Franchir le cap des premiers mois

Les agriculteurs qui ont investi dans un robot de traite s'accordent tous à dire que les soixante à cent vingt jours qui suivent la mise en route sont absolument cruciaux. Après une période euphorique d'installation et de démarrage, où la stabulation a grouillé en permanence de techniciens et d'assistants, l'éleveur se retrouve seul avec un automate qui lui fait encore un peu peur. Il est fatigué et peut être en proie au doute. Un phénomène très répandu dans les semaines qui suivent un gros investissement. Il est aussi relativement isolé, l'arrivée du robot étant parfois la source de jalousies dans le voisinage et chez des confrères. A cela s'ajoute souvent la circonspection de certaines organisations professionnelles face au robot. Le moindre incident qui se produit durant cette période peut donc avoir des conséquences graves si le fournisseur du robot ne réagit pas rapidement.

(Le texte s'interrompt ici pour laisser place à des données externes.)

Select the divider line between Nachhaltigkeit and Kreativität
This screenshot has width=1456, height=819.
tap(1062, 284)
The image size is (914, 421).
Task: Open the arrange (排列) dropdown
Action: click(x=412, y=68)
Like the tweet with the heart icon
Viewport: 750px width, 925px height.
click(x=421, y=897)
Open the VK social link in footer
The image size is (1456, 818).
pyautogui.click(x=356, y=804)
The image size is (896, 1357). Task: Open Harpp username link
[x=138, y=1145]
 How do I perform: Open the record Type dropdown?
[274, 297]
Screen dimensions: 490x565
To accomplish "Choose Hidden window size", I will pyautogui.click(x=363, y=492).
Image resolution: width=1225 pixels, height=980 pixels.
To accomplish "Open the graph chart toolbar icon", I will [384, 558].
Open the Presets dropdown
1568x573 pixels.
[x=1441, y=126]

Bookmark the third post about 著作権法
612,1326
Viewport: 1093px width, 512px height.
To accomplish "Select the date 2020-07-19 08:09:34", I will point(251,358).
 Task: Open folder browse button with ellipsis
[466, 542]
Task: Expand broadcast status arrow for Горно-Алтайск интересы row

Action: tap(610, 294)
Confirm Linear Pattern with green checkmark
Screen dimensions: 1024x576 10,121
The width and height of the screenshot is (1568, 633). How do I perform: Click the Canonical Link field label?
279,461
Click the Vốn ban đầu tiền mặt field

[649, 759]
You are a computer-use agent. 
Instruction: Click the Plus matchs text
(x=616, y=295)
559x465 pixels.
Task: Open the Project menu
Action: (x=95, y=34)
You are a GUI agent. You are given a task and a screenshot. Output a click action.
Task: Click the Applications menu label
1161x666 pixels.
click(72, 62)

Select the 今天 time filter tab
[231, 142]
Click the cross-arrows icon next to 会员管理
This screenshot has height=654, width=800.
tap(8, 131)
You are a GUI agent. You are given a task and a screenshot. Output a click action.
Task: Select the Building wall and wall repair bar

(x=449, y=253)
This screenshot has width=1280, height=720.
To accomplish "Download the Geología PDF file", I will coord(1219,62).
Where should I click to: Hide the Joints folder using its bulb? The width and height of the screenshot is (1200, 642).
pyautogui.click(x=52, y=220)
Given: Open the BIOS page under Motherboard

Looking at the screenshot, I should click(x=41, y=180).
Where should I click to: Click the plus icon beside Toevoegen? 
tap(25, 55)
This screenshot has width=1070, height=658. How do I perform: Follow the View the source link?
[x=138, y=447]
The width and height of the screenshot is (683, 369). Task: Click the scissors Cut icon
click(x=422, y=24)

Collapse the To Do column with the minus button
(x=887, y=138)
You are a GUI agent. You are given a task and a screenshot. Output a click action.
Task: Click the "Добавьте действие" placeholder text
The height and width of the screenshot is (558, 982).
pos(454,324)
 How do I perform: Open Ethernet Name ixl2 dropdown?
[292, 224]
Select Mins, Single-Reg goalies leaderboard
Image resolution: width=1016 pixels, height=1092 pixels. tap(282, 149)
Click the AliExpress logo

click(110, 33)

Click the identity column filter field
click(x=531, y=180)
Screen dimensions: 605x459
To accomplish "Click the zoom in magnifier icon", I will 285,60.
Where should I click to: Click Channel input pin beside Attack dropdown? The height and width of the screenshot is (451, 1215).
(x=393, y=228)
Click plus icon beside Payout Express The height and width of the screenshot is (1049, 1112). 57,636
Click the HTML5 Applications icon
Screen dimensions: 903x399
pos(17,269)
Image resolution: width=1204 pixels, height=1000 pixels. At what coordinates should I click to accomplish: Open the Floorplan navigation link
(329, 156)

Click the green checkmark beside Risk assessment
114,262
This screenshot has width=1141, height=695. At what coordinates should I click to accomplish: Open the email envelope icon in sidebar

C'est la raison pour laquelle est apparu un nouveau métier au sein de quelques entreprises qui diffusent des robots: le «technicien d'accompagnement». Celui-ci doit être présent autant de fois et aussi longtemps que c'est nécessaire pour dissiper toutes les craintes de l'éleveur, quitte à l'emmener voir un confrère qui a vécu pareille situation. Cela démontre que la traite robotisée se pose comme un domaine réservé aux entreprises ayant une notion très développée du service. Amateurs s'abstenir.

 

Temps de travail: le robot et le personnel salarié, une nouvelle forme d'astreinte

Procédure en cours oblige, Raphaël Lucchesi, directeur commercial et marketing de Gascoigne-Melotte, ne s'exprimera pas sur le différend qui oppose l'entreprise à un éleveur équipé d'un robot de la marque. «Pour ce qui est du démontage que nous avons eu à assumer l'an dernier, il pose le problème de la mise en place d'un robot et de son acceptation dans une structure qui compte beaucoup d'intervenants: conseil d'administration, dirigeants de plusieurs niveaux et salariés, en comparaison avec une exploitation familiale. Le robot soulève la question de l'astreinte et de la prise en compte du temps consacré aux interventions qui peuvent être nécessaires en dehors des heures habituelles de travail. Quoiqu'il en soit, le problème de ce robot qui fonctionnait très bien sur le plan de la traite proprement dite était surtout lié à la qualité du lait sur cette exploitation qui transforme elle-même en fromage une partie de sa production. D'ailleurs, à la lumière d'une expertise menée par l'Institut de l'élevage, il a été déterminé que l'origine des problèmes était multiple.»

Gascoigne-Melotte vient par ailleurs de créer une société filiale, GM Zénith, spécialement consacrée à l'activité robot. Les concessionnaires interviendront lors de la vente et l'installation du matériel, mais ce sont les techniciens spécialisés, rattachés à cette nouvelle structure, qui assureront le suivi technique, la maintenance et les dépannages. A côté de cette équipe de techniciens a été créé un poste de responsable de la formation des éleveurs. Sa mission est d'accompagner les clients avant la mise en service de l'installation, puis pendant la période qui suit son démarrage.